4.5. There has been some confusion in the evidence about the position that Ms Field might have been in during the resuscitation by the staff. Ambulance paramedic Sparrow did not see anything of particular concern when he attended. He stated that: 'She was trying to do what she could to help her and I imagine if she tried to put the patient on the ground she may well have hurt herself or given the patient a head injury.' 3
4.6. In an addendum statement Mr Sparrow stated: 'I can state that the patient was seated in a normal seated position with her back against the backrest of the bench seat and her feet on the ground in a normal sitting position. Her head was slumped to the side and resting on her shoulder.' 4
4.7. From this it would appear that the CPR was being conducted whilst Ms Field was in a seated position, rather than supine as is normally the case. Mr Sparrow said that he saw the carer sitting next to the patient attempting compressions to the patient side on.

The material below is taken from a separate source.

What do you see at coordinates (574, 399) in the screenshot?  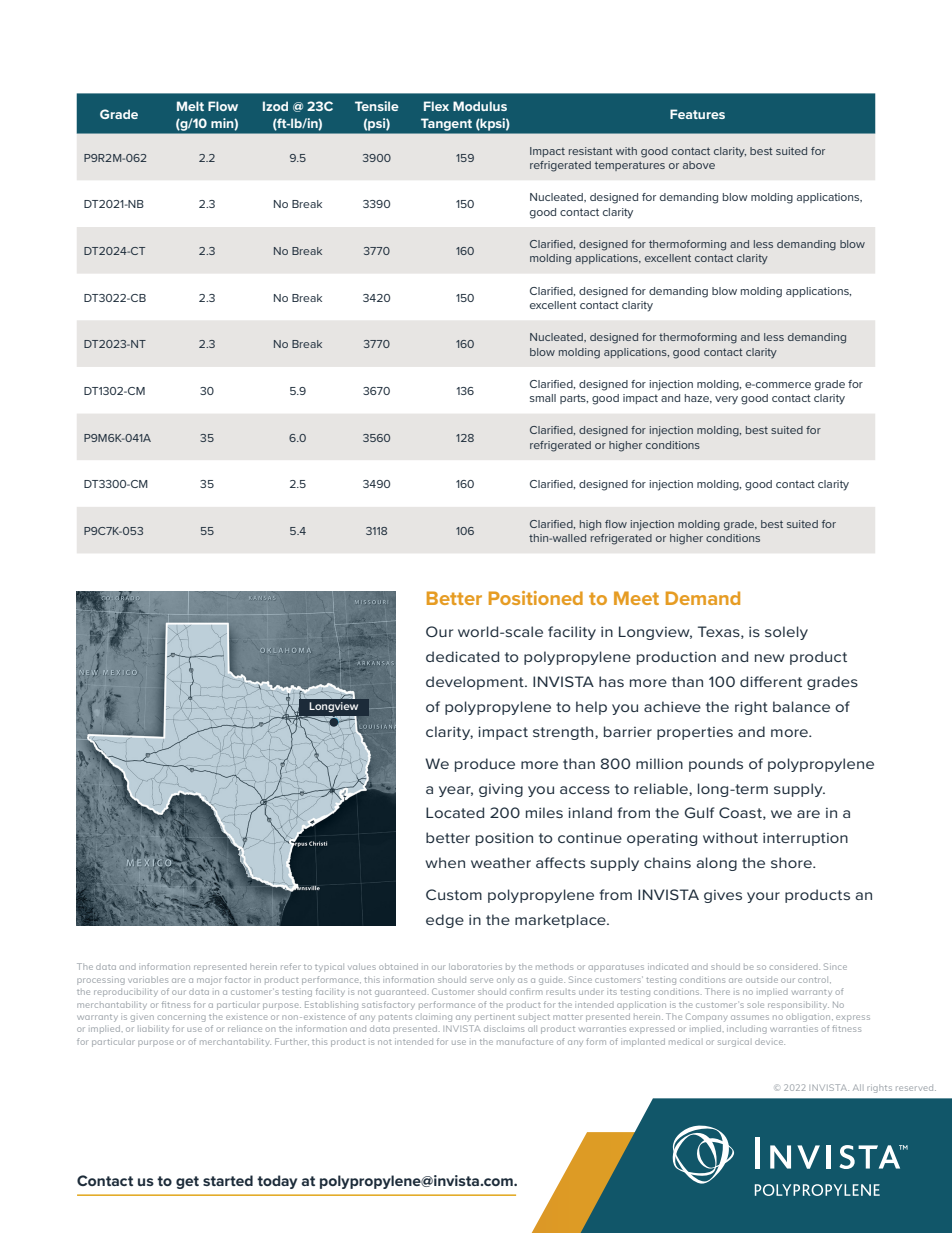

4.8. The carer, Ms Kaur, stated that she commenced CPR straight away and was very worried about Ms Field. She stated: 'I was kneeling on the floor in front of Glenda doing the compressions to her chest and breaths in her mouth whilst Glenda was still sitting on the bench. I was not able to move her on my own as Glenda was a very heavy lady, but I knew I had to help her straight away.' 5
4.9. Later in her statement Ms Kaur said that following a discussion with the triple zero call taker she received instructions to move Ms Field to the ground and that was done, albeit with some difficulty.
4.10. In any case, it appears that there were quite a few difficulties in removing all of the bolus to begin with, and there was some 15 minutes to 20 minutes before the ambulance arrived.
3 Exhibit C5 4 Exhibit C5a, page 2 5 Exhibit C28, page 3
- Conclusion 5.1. While there does seem to be an inconsistency between the accounts of Mr Sparrow and Ms Kaur it is not uncommon to see that in a situation that was very stressful and fast moving. I do not think that the Court can reach any conclusion as to precisely what position Ms Field was in during the various stages of CPR. What is clear is that CPR was commenced by Ms Kaur expeditiously, and it would have been difficult for her to move Ms Field to the ground and to place her in a supine position.
5.2. In my opinion there was nothing inappropriate in Ms Field’s general care at Clearview Manor and the circumstances surrounding her detention were lawful.
5.3. I have no recommendations to make to make in this matter.
Key Words: Death in Custody; Section 32 Powers; Choking In witness whereof the said Coroner has hereunto set and subscribed his hand and Seal the 29th day of May, 2019.